### RECORDS FOR THE TASK
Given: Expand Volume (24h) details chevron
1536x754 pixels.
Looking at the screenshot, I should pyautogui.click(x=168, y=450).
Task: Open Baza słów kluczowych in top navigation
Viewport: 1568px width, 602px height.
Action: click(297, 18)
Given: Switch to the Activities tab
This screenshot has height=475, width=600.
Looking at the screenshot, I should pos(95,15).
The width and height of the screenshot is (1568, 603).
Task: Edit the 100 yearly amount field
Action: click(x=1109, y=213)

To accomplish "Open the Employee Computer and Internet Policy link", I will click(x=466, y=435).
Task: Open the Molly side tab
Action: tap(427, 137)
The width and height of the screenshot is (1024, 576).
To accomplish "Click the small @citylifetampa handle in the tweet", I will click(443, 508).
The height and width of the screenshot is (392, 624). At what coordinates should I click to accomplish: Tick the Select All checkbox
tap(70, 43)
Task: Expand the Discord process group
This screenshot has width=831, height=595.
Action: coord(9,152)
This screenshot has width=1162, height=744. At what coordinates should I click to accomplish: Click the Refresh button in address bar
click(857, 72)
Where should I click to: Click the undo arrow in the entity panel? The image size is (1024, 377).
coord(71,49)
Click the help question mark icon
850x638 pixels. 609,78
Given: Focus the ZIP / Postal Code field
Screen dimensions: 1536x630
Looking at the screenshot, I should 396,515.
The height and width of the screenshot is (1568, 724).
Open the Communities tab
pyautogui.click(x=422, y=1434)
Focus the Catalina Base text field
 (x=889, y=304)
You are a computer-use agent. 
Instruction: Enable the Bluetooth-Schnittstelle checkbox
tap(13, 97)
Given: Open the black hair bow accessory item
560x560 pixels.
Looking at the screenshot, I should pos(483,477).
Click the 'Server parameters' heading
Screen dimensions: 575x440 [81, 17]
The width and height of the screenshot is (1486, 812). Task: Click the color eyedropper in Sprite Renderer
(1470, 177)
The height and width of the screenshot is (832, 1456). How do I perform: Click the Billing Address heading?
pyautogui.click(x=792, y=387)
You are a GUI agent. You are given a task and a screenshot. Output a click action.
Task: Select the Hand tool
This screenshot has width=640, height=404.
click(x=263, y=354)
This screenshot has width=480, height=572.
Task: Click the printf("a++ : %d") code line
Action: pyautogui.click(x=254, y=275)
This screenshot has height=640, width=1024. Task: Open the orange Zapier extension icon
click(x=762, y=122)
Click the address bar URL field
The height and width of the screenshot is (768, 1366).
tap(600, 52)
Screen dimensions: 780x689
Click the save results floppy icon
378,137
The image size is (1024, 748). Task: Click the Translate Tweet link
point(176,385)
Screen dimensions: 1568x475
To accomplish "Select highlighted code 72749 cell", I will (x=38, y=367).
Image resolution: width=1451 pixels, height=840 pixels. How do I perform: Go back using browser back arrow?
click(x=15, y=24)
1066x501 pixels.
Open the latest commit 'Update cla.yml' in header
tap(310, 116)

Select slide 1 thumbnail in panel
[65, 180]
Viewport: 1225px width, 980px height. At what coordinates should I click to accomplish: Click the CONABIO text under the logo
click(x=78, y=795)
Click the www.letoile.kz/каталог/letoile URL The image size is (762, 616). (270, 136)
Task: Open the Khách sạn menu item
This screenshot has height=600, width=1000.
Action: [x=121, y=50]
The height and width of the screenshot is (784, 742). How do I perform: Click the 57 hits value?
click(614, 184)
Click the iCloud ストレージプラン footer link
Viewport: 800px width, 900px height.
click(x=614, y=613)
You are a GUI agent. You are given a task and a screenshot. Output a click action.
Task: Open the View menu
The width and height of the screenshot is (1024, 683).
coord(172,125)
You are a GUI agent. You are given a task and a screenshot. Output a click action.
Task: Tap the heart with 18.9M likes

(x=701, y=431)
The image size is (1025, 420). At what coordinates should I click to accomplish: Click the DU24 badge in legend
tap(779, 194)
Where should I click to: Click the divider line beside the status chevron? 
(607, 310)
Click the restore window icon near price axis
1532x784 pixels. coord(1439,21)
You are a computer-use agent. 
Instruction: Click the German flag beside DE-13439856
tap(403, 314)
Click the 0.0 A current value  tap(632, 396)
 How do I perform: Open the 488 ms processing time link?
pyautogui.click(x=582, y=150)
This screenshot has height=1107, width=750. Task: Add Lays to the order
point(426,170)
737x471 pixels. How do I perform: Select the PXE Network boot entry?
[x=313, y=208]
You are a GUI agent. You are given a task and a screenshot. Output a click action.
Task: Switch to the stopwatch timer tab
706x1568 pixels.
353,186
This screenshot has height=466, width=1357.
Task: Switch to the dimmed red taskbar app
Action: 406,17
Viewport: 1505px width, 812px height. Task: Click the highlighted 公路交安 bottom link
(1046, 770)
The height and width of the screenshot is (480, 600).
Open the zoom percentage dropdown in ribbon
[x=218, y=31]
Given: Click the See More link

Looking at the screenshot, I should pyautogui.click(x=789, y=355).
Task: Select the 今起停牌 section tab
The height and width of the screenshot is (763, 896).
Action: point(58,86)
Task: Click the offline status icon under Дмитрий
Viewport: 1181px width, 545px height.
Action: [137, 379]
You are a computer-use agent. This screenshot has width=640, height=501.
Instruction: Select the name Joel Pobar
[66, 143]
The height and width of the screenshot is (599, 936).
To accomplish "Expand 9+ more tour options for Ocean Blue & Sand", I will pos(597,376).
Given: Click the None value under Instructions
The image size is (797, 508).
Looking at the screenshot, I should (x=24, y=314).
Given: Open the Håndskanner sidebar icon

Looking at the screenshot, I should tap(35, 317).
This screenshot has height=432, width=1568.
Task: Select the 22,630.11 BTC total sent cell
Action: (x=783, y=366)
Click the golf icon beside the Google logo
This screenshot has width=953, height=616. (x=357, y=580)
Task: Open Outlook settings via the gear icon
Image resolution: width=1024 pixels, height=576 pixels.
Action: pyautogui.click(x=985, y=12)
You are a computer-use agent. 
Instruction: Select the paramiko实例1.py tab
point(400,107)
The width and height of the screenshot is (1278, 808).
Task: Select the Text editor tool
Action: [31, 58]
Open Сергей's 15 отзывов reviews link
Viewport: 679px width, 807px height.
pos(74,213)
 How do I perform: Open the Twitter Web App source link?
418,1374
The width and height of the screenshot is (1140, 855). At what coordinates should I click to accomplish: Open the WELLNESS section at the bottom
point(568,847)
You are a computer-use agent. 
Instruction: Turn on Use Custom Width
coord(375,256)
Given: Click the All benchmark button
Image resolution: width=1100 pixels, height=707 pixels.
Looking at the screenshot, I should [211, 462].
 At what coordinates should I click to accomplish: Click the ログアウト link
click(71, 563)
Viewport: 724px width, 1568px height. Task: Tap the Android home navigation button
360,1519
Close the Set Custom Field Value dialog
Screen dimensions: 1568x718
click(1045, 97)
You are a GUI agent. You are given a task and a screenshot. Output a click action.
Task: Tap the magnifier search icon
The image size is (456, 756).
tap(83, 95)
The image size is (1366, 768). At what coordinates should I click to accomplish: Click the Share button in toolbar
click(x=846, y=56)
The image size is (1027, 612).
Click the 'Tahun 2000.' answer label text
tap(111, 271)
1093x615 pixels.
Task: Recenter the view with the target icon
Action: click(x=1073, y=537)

### YOUR GOAL
A verbatim copy of all the records is to be produced.

### TASK OUTPUT
Given: Expand Volume (24h) details chevron
1536x754 pixels.
Looking at the screenshot, I should pyautogui.click(x=168, y=450).
Task: Open Baza słów kluczowych in top navigation
Viewport: 1568px width, 602px height.
Action: click(297, 18)
Given: Switch to the Activities tab
This screenshot has height=475, width=600.
Looking at the screenshot, I should pos(95,15).
The width and height of the screenshot is (1568, 603).
Task: Edit the 100 yearly amount field
Action: click(x=1109, y=213)

To accomplish "Open the Employee Computer and Internet Policy link", I will click(x=466, y=435).
Task: Open the Molly side tab
Action: tap(427, 137)
The width and height of the screenshot is (1024, 576).
To accomplish "Click the small @citylifetampa handle in the tweet", I will click(443, 508).
The height and width of the screenshot is (392, 624). At what coordinates should I click to accomplish: Tick the Select All checkbox
tap(70, 43)
Task: Expand the Discord process group
This screenshot has width=831, height=595.
Action: coord(9,152)
This screenshot has width=1162, height=744. At what coordinates should I click to accomplish: Click the Refresh button in address bar
click(857, 72)
Where should I click to: Click the undo arrow in the entity panel? The image size is (1024, 377).
coord(71,49)
Click the help question mark icon
850x638 pixels. 609,78
Given: Focus the ZIP / Postal Code field
Screen dimensions: 1536x630
Looking at the screenshot, I should 396,515.
The height and width of the screenshot is (1568, 724).
Open the Communities tab
pyautogui.click(x=422, y=1434)
Focus the Catalina Base text field
 (x=889, y=304)
You are a computer-use agent. 
Instruction: Enable the Bluetooth-Schnittstelle checkbox
tap(13, 97)
Given: Open the black hair bow accessory item
560x560 pixels.
Looking at the screenshot, I should pos(483,477).
Click the 'Server parameters' heading
Screen dimensions: 575x440 [81, 17]
The width and height of the screenshot is (1486, 812). Task: Click the color eyedropper in Sprite Renderer
(1470, 177)
The height and width of the screenshot is (832, 1456). How do I perform: Click the Billing Address heading?
pyautogui.click(x=792, y=387)
You are a GUI agent. You are given a task and a screenshot. Output a click action.
Task: Select the Hand tool
This screenshot has width=640, height=404.
click(x=263, y=354)
This screenshot has width=480, height=572.
Task: Click the printf("a++ : %d") code line
Action: pyautogui.click(x=254, y=275)
This screenshot has height=640, width=1024. Task: Open the orange Zapier extension icon
click(x=762, y=122)
Click the address bar URL field
The height and width of the screenshot is (768, 1366).
tap(600, 52)
Screen dimensions: 780x689
Click the save results floppy icon
378,137
The image size is (1024, 748). Task: Click the Translate Tweet link
point(176,385)
Screen dimensions: 1568x475
To accomplish "Select highlighted code 72749 cell", I will (x=38, y=367).
Image resolution: width=1451 pixels, height=840 pixels. How do I perform: Go back using browser back arrow?
click(x=15, y=24)
1066x501 pixels.
Open the latest commit 'Update cla.yml' in header
tap(310, 116)

Select slide 1 thumbnail in panel
[65, 180]
Viewport: 1225px width, 980px height. At what coordinates should I click to accomplish: Click the CONABIO text under the logo
click(x=78, y=795)
Click the www.letoile.kz/каталог/letoile URL The image size is (762, 616). (270, 136)
Task: Open the Khách sạn menu item
This screenshot has height=600, width=1000.
Action: [x=121, y=50]
The height and width of the screenshot is (784, 742). How do I perform: Click the 57 hits value?
click(614, 184)
Click the iCloud ストレージプラン footer link
Viewport: 800px width, 900px height.
click(x=614, y=613)
You are a GUI agent. You are given a task and a screenshot. Output a click action.
Task: Open the View menu
The width and height of the screenshot is (1024, 683).
coord(172,125)
You are a GUI agent. You are given a task and a screenshot. Output a click action.
Task: Tap the heart with 18.9M likes

(x=701, y=431)
The image size is (1025, 420). At what coordinates should I click to accomplish: Click the DU24 badge in legend
tap(779, 194)
Where should I click to: Click the divider line beside the status chevron? 
(607, 310)
Click the restore window icon near price axis
1532x784 pixels. coord(1439,21)
You are a computer-use agent. 
Instruction: Click the German flag beside DE-13439856
tap(403, 314)
Click the 0.0 A current value  tap(632, 396)
 How do I perform: Open the 488 ms processing time link?
pyautogui.click(x=582, y=150)
This screenshot has height=1107, width=750. Task: Add Lays to the order
point(426,170)
737x471 pixels. How do I perform: Select the PXE Network boot entry?
[x=313, y=208]
You are a GUI agent. You are given a task and a screenshot. Output a click action.
Task: Switch to the stopwatch timer tab
706x1568 pixels.
353,186
This screenshot has height=466, width=1357.
Task: Switch to the dimmed red taskbar app
Action: 406,17
Viewport: 1505px width, 812px height. Task: Click the highlighted 公路交安 bottom link
(1046, 770)
The height and width of the screenshot is (480, 600).
Open the zoom percentage dropdown in ribbon
[x=218, y=31]
Given: Click the See More link

Looking at the screenshot, I should pyautogui.click(x=789, y=355).
Task: Select the 今起停牌 section tab
The height and width of the screenshot is (763, 896).
Action: point(58,86)
Task: Click the offline status icon under Дмитрий
Viewport: 1181px width, 545px height.
Action: [137, 379]
You are a computer-use agent. This screenshot has width=640, height=501.
Instruction: Select the name Joel Pobar
[66, 143]
The height and width of the screenshot is (599, 936).
To accomplish "Expand 9+ more tour options for Ocean Blue & Sand", I will pos(597,376).
Given: Click the None value under Instructions
The image size is (797, 508).
Looking at the screenshot, I should (x=24, y=314).
Given: Open the Håndskanner sidebar icon

Looking at the screenshot, I should tap(35, 317).
This screenshot has height=432, width=1568.
Task: Select the 22,630.11 BTC total sent cell
Action: (x=783, y=366)
Click the golf icon beside the Google logo
This screenshot has width=953, height=616. (x=357, y=580)
Task: Open Outlook settings via the gear icon
Image resolution: width=1024 pixels, height=576 pixels.
Action: pyautogui.click(x=985, y=12)
You are a computer-use agent. 
Instruction: Select the paramiko实例1.py tab
point(400,107)
The width and height of the screenshot is (1278, 808).
Task: Select the Text editor tool
Action: [31, 58]
Open Сергей's 15 отзывов reviews link
Viewport: 679px width, 807px height.
pos(74,213)
 How do I perform: Open the Twitter Web App source link?
418,1374
The width and height of the screenshot is (1140, 855). At what coordinates should I click to accomplish: Open the WELLNESS section at the bottom
point(568,847)
You are a computer-use agent. 
Instruction: Turn on Use Custom Width
coord(375,256)
Given: Click the All benchmark button
Image resolution: width=1100 pixels, height=707 pixels.
Looking at the screenshot, I should [211, 462].
 At what coordinates should I click to accomplish: Click the ログアウト link
click(71, 563)
Viewport: 724px width, 1568px height. Task: Tap the Android home navigation button
360,1519
Close the Set Custom Field Value dialog
Screen dimensions: 1568x718
click(1045, 97)
You are a GUI agent. You are given a task and a screenshot. Output a click action.
Task: Tap the magnifier search icon
The image size is (456, 756).
tap(83, 95)
The image size is (1366, 768). At what coordinates should I click to accomplish: Click the Share button in toolbar
click(x=846, y=56)
The image size is (1027, 612).
Click the 'Tahun 2000.' answer label text
tap(111, 271)
1093x615 pixels.
Task: Recenter the view with the target icon
Action: click(x=1073, y=537)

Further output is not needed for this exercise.